Exactly the lines from the start of the data through the line containing "#Vietnam News Agency (249, 476)" should be output, with both ends kept and nothing added.

▼

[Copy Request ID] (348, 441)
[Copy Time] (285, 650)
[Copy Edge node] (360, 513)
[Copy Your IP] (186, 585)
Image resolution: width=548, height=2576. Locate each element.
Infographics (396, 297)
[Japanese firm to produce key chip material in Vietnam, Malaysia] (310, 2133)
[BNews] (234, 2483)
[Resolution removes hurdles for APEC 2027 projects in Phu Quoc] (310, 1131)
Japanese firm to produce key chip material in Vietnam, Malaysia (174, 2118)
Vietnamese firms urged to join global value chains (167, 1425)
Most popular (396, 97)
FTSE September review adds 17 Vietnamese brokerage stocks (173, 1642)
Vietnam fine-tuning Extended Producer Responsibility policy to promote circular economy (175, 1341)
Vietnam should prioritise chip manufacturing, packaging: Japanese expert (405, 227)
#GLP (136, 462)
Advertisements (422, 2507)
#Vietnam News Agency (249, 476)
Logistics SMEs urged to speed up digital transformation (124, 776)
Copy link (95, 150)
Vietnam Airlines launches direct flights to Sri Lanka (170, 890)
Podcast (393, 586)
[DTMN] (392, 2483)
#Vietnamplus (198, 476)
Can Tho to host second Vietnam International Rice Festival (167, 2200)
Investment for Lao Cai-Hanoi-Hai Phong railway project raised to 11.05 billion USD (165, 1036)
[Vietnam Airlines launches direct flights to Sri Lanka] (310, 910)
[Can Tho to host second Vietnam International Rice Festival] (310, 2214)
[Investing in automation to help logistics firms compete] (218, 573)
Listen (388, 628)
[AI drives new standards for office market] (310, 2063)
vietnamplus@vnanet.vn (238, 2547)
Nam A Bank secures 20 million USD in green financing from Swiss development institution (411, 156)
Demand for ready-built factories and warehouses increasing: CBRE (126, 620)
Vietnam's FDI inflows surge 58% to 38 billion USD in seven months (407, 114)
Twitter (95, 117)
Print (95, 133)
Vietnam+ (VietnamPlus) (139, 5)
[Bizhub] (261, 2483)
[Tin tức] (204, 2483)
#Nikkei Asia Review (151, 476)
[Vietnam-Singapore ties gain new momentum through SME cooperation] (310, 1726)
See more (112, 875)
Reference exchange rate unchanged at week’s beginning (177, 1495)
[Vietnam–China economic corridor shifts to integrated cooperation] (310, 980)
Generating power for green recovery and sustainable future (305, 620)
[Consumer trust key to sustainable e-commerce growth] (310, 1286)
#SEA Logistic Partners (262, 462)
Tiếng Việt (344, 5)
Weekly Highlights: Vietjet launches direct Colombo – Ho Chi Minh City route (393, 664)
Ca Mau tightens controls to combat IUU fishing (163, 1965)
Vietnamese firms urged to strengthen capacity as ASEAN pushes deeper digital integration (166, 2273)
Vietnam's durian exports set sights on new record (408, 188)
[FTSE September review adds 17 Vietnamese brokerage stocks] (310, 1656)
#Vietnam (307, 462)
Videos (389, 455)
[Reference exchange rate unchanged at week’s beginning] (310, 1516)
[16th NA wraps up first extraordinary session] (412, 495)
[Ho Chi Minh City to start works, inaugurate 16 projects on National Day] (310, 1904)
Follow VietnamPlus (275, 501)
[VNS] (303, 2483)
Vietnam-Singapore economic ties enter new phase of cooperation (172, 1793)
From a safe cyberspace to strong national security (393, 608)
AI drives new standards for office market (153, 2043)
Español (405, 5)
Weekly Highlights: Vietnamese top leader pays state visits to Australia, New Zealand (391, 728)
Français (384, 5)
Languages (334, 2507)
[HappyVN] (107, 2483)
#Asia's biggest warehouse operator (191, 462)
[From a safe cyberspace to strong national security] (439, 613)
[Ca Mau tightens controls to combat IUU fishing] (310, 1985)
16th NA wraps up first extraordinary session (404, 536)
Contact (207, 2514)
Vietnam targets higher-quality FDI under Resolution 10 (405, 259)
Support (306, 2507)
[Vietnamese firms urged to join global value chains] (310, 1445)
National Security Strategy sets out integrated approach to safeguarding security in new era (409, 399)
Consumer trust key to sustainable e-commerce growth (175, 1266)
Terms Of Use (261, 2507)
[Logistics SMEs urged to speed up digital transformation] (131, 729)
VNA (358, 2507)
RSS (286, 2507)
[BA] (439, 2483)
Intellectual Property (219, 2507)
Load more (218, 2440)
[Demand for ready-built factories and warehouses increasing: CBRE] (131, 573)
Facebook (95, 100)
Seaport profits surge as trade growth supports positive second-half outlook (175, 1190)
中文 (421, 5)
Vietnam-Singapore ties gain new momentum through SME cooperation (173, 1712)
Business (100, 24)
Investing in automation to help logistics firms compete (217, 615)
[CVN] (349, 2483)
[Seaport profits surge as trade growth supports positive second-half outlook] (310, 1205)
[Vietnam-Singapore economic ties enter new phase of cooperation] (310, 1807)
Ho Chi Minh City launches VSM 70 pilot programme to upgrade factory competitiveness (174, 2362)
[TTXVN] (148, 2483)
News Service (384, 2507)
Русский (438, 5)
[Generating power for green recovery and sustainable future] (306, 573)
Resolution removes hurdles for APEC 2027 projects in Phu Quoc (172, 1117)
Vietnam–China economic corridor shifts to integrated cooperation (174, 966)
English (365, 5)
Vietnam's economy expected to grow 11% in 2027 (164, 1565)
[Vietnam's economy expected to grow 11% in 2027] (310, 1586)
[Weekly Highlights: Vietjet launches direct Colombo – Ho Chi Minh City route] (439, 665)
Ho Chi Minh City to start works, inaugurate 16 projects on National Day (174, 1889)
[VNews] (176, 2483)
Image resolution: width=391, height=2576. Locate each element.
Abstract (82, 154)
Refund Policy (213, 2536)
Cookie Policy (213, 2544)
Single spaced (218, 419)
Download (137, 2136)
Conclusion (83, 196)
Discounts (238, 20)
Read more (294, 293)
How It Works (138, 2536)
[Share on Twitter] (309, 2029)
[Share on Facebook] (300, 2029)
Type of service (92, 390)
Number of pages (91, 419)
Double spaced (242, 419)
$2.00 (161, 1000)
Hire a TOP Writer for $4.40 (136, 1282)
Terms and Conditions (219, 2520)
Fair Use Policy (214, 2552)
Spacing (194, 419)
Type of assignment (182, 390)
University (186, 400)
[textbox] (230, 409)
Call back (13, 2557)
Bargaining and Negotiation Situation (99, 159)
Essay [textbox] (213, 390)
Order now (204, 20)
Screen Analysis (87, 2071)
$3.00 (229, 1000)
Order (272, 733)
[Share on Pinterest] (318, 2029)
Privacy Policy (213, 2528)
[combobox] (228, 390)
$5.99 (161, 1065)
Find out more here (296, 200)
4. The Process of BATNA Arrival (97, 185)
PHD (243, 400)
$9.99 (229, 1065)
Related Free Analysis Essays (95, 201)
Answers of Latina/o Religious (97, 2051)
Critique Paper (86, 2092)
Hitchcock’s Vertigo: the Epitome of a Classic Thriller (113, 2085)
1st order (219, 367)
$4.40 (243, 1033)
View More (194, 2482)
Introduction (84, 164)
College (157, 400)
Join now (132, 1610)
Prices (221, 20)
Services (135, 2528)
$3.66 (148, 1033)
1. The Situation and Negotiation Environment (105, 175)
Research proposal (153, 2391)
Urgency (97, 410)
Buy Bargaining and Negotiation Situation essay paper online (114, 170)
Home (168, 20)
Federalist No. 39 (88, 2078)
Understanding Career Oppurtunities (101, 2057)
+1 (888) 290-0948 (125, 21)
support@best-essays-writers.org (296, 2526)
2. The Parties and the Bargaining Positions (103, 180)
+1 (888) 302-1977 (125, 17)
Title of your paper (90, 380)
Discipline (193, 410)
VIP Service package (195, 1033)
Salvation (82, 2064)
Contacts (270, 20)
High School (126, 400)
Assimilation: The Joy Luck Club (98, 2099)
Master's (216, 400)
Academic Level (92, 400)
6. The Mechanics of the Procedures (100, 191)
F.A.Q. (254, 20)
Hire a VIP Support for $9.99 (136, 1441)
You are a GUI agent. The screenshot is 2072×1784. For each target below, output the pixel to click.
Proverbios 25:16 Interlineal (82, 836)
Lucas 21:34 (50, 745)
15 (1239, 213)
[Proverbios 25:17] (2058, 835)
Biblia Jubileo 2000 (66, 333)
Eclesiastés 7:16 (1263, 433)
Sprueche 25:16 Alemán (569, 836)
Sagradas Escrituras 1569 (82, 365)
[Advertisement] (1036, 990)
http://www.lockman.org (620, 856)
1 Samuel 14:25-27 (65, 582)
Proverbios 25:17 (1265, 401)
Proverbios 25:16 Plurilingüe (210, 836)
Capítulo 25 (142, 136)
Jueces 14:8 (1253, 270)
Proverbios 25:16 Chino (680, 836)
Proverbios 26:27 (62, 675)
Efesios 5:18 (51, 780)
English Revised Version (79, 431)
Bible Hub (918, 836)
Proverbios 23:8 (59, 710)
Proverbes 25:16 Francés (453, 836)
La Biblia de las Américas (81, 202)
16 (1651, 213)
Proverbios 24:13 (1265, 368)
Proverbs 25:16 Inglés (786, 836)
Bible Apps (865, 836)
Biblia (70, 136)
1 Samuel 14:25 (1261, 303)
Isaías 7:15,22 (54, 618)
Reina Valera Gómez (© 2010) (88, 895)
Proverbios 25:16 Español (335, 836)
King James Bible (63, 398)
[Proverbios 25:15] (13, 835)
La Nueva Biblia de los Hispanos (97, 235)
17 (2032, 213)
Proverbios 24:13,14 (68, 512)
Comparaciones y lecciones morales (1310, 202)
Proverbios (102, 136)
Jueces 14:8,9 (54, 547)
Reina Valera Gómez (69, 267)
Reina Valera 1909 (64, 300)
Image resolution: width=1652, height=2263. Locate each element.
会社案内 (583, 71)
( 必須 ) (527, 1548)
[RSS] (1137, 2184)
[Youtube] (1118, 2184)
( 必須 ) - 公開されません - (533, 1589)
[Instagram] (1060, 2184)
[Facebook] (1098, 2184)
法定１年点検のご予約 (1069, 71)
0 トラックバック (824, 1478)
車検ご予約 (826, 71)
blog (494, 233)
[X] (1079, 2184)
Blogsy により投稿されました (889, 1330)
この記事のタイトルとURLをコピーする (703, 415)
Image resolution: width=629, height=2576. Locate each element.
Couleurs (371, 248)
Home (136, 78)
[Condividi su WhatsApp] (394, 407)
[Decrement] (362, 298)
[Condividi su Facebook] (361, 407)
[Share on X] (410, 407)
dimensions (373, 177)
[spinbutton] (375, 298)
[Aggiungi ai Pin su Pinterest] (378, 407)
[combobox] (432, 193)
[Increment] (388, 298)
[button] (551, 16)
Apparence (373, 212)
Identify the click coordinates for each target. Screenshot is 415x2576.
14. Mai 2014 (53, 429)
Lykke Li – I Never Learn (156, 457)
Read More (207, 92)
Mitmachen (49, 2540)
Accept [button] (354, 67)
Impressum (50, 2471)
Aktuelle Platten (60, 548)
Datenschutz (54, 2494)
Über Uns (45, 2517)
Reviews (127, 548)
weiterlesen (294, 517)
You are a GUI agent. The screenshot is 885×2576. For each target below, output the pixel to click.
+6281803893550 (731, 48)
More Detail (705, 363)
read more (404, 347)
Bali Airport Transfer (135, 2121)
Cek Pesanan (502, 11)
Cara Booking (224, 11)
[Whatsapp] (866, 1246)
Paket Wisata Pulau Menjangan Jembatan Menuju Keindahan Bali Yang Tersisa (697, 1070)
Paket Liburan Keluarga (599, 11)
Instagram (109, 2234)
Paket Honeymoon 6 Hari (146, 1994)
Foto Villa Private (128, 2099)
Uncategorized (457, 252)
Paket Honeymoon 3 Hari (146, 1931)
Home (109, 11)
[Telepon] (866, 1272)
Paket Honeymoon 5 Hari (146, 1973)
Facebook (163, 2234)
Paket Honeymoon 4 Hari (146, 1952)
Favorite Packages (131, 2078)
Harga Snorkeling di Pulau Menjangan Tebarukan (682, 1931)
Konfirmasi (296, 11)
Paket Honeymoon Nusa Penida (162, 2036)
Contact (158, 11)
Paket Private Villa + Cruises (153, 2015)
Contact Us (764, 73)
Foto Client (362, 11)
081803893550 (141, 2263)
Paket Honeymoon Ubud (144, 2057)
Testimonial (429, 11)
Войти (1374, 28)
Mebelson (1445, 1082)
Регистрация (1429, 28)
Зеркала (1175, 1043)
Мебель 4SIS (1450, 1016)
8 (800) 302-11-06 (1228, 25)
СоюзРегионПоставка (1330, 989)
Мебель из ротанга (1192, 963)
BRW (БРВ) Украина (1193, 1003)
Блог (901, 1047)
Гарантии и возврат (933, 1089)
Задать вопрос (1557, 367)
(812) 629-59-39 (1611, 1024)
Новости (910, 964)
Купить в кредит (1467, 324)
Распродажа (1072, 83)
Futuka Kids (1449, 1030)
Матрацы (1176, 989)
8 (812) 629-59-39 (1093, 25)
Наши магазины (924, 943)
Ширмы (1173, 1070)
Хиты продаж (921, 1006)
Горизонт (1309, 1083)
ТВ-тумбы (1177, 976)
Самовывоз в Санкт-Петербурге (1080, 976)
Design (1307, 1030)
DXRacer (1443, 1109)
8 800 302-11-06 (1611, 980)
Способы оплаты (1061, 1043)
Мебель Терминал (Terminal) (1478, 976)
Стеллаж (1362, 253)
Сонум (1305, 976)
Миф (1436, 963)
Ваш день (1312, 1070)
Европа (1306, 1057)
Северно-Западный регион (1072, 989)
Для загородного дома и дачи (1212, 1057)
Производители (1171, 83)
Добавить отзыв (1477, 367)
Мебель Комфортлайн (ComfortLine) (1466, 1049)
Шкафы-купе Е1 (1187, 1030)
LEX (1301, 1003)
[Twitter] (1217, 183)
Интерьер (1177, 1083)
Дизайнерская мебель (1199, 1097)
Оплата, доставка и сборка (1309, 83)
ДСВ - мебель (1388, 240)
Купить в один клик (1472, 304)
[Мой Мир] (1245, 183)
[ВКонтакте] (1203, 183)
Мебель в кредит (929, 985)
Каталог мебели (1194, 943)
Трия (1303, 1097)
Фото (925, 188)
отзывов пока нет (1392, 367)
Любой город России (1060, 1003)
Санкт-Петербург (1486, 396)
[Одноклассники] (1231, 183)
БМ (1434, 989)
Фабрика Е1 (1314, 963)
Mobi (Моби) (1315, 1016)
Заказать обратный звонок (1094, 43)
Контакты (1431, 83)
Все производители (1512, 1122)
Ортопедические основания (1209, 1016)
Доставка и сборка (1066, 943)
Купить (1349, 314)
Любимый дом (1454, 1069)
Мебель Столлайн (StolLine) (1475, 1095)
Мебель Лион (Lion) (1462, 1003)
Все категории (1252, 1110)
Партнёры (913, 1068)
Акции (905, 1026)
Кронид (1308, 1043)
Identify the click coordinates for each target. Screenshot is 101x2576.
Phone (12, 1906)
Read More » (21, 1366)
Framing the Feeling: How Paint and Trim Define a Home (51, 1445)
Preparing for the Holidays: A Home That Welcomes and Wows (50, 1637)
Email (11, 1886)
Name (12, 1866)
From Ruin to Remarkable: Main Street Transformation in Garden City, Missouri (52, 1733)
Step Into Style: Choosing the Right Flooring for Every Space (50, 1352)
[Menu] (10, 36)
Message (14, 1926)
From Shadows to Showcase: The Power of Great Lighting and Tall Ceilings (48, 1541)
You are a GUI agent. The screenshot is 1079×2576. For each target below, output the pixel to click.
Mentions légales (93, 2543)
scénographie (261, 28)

▲

* [ANSWER AREA]
[Copy Request ID] (348, 441)
[Copy Time] (285, 650)
[Copy Edge node] (360, 513)
[Copy Your IP] (186, 585)
Image resolution: width=548, height=2576. Locate each element.
Infographics (396, 297)
[Japanese firm to produce key chip material in Vietnam, Malaysia] (310, 2133)
[BNews] (234, 2483)
[Resolution removes hurdles for APEC 2027 projects in Phu Quoc] (310, 1131)
Japanese firm to produce key chip material in Vietnam, Malaysia (174, 2118)
Vietnamese firms urged to join global value chains (167, 1425)
Most popular (396, 97)
FTSE September review adds 17 Vietnamese brokerage stocks (173, 1642)
Vietnam fine-tuning Extended Producer Responsibility policy to promote circular economy (175, 1341)
Vietnam should prioritise chip manufacturing, packaging: Japanese expert (405, 227)
#GLP (136, 462)
Advertisements (422, 2507)
#Vietnam News Agency (249, 476)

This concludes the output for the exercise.